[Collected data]
----

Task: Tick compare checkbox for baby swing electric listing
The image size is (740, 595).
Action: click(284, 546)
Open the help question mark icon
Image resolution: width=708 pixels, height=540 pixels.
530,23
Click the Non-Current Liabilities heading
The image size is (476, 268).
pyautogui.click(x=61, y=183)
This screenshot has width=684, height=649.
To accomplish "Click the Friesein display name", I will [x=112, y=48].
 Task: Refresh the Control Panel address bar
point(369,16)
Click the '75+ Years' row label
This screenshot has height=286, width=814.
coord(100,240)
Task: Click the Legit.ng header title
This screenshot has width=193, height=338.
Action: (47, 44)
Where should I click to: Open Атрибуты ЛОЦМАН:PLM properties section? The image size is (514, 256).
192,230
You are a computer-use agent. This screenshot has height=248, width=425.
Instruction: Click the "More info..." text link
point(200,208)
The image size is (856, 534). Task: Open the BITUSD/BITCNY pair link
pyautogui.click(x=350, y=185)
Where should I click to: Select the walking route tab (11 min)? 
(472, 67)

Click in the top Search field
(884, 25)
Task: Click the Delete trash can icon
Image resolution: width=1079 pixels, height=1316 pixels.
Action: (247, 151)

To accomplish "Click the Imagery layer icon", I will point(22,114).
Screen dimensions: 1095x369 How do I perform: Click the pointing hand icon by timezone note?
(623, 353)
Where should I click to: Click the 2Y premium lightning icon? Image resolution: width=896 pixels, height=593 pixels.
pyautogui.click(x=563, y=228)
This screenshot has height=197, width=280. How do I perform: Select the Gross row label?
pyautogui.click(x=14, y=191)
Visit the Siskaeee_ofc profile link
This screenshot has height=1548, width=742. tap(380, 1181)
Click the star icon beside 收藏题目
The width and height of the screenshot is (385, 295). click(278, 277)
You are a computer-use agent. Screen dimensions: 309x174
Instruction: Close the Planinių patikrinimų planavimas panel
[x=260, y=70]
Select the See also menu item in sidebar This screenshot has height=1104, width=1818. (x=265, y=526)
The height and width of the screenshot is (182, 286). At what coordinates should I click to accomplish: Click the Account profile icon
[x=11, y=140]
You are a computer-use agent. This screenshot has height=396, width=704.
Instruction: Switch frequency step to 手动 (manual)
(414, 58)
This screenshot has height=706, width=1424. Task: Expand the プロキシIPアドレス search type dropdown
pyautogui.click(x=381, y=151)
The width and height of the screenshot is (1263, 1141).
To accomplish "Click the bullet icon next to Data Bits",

----

--- About this task ---
Tell how many lines of the data include the word "computer", and nothing else.

--- Answer space ---
3